CHARGES SALARIALES
La Poste S.A. traverse une crise économique et sociale majeure, menaçant la continuité du service public et mettant en péril plus de 500 emplois à travers le pays. Un rapport accablant a révélé une gouvernance défaillante : masse salariale excessive, quasi-absence de recettes, recrutements non justifiés, primes illégales, absence de reddition des comptes et non-respect de la réglementation en vigueur. Dépendante des subventions de l’État, l’entreprise ne pourra plus couvrir ses charges salariales dès juin 2025 .
Face à cette situation critique, le Conseil d’administration tenu le 4 juin 2025 a pris acte du plan de relance exigé par le ministre sous sept jours, ainsi que de la convocation d’un Conseil d’administration exceptionnel. Quatre mesures urgentes ont été approuvées : un audit externe indépendant, un plan de restructuration incluant des départs volontaires, un mécanisme de défaisance pour alléger la trésorerie, et un accompagnement social préventif. L’objectif est de préserver le service public, d’éviter des troubles sociaux et de mettre fin à une gestion budgétairement et socialement insoutenable.

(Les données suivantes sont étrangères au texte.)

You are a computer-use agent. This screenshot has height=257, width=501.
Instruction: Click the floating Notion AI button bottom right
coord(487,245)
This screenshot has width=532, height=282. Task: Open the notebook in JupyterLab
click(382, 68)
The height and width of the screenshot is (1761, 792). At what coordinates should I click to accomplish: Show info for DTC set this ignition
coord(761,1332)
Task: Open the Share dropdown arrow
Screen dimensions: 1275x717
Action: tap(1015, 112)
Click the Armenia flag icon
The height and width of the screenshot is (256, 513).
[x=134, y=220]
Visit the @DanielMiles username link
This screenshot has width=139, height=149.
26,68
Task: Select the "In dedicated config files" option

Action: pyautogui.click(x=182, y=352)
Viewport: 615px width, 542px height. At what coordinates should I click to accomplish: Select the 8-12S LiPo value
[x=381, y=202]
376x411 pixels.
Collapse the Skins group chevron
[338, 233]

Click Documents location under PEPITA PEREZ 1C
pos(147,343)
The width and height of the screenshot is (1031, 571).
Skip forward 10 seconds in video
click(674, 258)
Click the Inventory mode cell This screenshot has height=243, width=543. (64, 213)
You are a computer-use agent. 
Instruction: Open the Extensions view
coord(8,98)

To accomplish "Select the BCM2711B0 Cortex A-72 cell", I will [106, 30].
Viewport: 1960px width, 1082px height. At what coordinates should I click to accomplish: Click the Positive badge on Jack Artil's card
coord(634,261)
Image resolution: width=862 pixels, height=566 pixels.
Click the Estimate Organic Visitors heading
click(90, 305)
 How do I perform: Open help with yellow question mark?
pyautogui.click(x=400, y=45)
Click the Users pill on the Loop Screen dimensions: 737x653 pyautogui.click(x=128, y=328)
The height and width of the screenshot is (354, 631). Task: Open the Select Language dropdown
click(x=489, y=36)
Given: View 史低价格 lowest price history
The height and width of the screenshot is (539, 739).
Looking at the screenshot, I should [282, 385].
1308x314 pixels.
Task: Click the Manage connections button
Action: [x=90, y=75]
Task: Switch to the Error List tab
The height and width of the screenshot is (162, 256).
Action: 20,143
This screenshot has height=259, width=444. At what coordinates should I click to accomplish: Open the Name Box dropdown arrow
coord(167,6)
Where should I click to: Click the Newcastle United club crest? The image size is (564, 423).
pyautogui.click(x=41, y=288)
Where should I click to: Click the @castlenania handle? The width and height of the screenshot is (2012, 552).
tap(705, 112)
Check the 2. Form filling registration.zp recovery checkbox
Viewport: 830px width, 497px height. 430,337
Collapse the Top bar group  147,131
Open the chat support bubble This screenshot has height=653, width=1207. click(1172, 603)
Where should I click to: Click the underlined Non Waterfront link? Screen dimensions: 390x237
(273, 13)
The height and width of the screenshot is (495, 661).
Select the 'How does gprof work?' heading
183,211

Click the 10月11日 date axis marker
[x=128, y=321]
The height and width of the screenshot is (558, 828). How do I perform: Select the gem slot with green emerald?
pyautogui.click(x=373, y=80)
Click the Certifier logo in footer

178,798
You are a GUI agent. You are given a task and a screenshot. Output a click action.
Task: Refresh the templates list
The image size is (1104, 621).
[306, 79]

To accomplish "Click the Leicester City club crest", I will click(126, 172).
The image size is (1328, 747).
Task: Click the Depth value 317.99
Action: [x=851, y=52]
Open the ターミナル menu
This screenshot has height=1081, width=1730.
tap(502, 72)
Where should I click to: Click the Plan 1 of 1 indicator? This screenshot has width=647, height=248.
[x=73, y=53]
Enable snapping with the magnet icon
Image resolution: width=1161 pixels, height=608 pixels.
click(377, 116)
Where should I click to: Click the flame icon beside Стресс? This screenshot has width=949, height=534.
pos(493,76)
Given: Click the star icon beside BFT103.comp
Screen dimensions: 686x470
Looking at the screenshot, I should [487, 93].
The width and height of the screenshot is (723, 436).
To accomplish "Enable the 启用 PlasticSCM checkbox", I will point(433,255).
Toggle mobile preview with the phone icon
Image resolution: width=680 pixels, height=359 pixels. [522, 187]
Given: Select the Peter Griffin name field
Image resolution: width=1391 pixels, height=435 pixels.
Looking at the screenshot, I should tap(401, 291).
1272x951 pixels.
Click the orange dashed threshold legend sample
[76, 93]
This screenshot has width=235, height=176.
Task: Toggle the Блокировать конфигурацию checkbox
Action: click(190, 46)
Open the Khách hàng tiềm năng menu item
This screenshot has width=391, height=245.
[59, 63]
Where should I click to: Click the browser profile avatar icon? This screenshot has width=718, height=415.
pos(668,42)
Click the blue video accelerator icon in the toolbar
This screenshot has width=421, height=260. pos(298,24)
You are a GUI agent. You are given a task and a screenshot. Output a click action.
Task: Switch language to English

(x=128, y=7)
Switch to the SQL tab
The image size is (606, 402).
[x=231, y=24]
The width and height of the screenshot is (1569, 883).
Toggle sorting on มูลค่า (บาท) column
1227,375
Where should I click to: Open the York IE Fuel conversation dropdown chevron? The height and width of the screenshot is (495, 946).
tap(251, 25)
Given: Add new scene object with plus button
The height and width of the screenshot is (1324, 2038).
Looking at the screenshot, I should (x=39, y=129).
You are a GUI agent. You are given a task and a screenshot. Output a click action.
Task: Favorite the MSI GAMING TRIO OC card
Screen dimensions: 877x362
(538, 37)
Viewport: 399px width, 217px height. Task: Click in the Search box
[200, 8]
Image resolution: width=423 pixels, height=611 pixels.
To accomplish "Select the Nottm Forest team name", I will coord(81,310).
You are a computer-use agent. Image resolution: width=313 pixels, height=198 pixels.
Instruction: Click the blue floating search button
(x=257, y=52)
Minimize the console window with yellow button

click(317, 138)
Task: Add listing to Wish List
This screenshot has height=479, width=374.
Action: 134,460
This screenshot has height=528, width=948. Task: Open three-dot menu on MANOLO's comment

“Aussi, le Conseil a-t-il approuvé la mise en œuvre des quatre mesures urgentes notamment un audit externe indépendant, un plan de restructuration incluant des départs volontaires, un mécanisme de défaisance pour alléger la trésorerie, et un accompagnement social préventif. Il s’agit de préserver le service public, d’éviter des troubles sociaux et de mettre fin à une gestion budgétairement et socialement insoutenable”
indique le communiqué du Conseil des ministres tenu le 4 juin 2025.
Cette crise donne le tournis aux autorités, qui se trouvent désormais face à un canard boiteux institutionnel. La situation fait tâche d’huile, avec des conséquences qui pourraient affecter l’ensemble du secteur public si des mesures drastiques ne sont pas prises rapidement.